A few months ago, I was talking to an analyst from a market-research firm. Our business-related conversation was over, so we turned our attention to personal chitchat. Being the nerd that I am, I tried to tie some parts of the conversation back to the technological topics we had already discussed. The most notable moment came when I explained that about 95% of my young son’s video collection is in DVD format, not VHS.
In the uncommon circumstance when I pop a tape in the VCR and have to rewind it before he can watch, the kid doesn’t know what’s going on. He’s so used to the conveniences of DVD technology, that with the attention span of a typical three-year-old, rewinding a VHS tape seems like an utter waste of time.

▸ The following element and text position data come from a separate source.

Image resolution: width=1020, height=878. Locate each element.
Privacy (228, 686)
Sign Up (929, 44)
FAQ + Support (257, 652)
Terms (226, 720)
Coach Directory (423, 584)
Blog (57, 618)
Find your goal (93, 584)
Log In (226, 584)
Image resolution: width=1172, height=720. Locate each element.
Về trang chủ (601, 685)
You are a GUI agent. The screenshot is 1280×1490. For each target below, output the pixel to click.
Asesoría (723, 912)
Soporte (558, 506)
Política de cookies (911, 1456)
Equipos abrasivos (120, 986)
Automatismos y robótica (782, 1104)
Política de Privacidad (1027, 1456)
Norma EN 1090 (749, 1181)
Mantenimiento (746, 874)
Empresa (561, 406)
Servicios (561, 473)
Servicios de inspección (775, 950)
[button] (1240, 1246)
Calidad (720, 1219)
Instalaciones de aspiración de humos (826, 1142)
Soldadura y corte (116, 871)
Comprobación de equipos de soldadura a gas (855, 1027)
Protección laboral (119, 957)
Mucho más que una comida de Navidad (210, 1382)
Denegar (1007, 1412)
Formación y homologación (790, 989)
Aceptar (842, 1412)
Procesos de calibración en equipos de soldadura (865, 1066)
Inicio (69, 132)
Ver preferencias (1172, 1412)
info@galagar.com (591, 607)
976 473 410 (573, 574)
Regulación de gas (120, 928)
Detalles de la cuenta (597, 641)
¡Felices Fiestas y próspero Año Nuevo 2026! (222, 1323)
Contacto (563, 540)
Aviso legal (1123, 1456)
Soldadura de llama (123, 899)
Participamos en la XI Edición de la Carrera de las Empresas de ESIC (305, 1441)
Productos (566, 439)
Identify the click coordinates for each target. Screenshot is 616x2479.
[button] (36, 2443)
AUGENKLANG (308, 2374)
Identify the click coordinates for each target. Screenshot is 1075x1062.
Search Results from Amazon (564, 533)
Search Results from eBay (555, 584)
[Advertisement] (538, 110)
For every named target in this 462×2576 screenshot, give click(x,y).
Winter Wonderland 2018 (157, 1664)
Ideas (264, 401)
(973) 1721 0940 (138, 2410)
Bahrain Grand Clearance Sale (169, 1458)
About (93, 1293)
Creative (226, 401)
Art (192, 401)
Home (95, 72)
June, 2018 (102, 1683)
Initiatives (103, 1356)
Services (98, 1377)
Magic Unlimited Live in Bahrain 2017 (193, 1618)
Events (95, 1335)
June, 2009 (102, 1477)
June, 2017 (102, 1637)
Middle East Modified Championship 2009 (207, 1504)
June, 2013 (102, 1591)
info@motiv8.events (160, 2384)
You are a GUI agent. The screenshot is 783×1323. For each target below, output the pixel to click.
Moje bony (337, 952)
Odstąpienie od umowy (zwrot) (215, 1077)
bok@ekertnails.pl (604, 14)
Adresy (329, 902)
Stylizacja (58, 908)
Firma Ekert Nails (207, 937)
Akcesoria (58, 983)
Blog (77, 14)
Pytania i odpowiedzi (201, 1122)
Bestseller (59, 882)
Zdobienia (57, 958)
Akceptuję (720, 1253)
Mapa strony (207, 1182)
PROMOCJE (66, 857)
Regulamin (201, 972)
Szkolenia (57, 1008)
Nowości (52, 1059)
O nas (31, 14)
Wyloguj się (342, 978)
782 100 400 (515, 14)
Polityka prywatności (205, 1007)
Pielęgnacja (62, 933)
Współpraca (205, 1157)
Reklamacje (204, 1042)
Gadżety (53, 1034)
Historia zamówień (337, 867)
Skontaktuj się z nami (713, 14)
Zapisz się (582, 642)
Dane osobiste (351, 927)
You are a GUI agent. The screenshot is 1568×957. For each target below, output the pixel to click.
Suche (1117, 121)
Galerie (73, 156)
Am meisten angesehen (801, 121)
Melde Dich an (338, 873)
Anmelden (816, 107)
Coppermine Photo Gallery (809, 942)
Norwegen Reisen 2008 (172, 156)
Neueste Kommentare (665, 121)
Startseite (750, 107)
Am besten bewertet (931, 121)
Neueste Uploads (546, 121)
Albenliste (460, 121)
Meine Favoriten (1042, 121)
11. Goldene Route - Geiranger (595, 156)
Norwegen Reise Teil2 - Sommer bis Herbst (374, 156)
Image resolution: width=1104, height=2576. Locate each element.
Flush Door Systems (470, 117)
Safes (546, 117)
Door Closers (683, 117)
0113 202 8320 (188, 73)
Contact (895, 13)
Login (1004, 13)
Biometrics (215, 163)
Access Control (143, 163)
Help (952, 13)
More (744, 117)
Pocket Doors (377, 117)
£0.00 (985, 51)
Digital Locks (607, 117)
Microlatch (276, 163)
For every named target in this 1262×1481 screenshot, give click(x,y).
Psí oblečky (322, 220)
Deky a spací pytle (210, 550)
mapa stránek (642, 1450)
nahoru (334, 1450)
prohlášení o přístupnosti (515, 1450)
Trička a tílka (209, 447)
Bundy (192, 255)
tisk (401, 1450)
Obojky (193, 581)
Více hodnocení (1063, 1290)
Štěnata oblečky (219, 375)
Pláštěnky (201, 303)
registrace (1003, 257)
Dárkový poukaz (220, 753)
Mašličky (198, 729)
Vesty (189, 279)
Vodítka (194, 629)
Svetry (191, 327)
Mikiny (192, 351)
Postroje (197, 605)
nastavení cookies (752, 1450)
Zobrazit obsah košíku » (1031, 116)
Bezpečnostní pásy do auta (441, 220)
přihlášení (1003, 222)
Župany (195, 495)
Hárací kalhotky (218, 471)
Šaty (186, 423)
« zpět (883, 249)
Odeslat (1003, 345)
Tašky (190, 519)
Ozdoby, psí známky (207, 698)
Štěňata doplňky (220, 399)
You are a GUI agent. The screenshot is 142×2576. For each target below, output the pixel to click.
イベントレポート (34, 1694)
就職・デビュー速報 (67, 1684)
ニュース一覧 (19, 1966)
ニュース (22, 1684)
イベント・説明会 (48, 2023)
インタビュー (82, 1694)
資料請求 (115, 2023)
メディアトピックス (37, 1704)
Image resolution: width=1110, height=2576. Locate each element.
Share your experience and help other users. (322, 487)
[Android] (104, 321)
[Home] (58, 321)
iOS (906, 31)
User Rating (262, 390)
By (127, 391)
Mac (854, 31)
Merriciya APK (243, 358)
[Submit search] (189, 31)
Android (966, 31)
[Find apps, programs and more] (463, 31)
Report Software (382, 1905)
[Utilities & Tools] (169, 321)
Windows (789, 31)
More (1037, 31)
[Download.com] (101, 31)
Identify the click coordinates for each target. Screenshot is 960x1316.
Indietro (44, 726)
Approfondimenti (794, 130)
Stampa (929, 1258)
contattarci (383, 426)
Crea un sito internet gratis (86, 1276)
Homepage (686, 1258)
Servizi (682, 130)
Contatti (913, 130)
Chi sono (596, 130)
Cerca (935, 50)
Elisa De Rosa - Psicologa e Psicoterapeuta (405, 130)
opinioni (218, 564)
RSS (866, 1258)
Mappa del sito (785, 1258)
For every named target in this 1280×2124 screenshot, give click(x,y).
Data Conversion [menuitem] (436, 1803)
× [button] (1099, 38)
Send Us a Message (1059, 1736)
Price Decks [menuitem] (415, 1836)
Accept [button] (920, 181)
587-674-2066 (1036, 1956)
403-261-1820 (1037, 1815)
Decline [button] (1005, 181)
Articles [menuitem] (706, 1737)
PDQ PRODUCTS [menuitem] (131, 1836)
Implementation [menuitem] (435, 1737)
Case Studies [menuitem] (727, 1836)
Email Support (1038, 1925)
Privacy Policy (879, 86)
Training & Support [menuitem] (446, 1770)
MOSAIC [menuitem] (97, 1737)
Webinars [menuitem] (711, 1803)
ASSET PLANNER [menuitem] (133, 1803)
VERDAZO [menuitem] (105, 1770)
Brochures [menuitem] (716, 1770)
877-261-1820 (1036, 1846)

“He’s been spoiled by digital and can’t accept the analog world,” said the voice on the other end of the phone. And, like this gentleman’s research reports, he was pretty darn accurate.
If I tried to break into the lecture about how, when I was my son’s age, there was no such thing as a VCR, and when I finally got one I sure didn’t complain about rewinding a tape … well, I’d sound like my father when he talked about walking to and from school and being happy to do it. My lecture would be just as effective as his was, which is to say it would be remembered only so it could be mocked.
From this experience, I concluded that I have reached an age at which parts of the world have officially passed me by, and I better get moving if I’m going to catch up.
It is, in fact, a digital world, not an analog one anymore.
And while I might try to make a humorous observation using my personal life as an example, the digital reality has serious implications on the realm in which we all work. My job and this publication are no exceptions. In fact, the manner in which you are reading this column right now plays into the dynamics.
For a long time, our magazine’s editorial content has been posted online for anyone to read, whether they receive a subscription to the magazine or not. Every month, people visit our home page to read the content. But beyond that, a little more than a year ago, Cabling Installation & Maintenance began offering digital delivery, which is different from the online posting of content.
With digital delivery, a subscriber gets this magazine in his or her e-mail inbox rather than at the doorstep. An e-mail message alerts the subscriber that the issue is available for download, and that downloadable issue includes everything you would see in a printed issue on your desk: the front cover; formatted articles, photos, and diagrams; and advertisements. It looks just like the printed issue.
Cabling Installation & Maintenance and other magazines published by PennWell have found that few readers are on the fence about digital editions. Most people either love them or hate them. The good thing is if you elect digital delivery of this publication and discover you’re a “hater,” you can switch back to print delivery right away.
Another way this magazine has embraced digital delivery of information is through online seminars, which we call Webcasts. In May, Cabling Installation & Maintenance produced a Webcast on the topic of 10GBase-T and Augmented Category 6 cabling, educating attendees about what’s ahead in the standards process and the decisions they’ll face if they choose an Augmented Category 6 infrastructure.
In case you weren’t aware of this Webcast or otherwise missed its live broadcast, you can find it archived on our home page (www.cable-install.com), where it will be available until May 2006.
We’re planning another Webcast for this month on the topic of cabling systems in data centers. And I personally guarantee that you’ll get every penny’s worth of the registration price.
That’s an easy promise to make because it’s free.
I also promise that if you only make it halfway through the Webcast and have to start over again another time, you won’t have to rewind it first.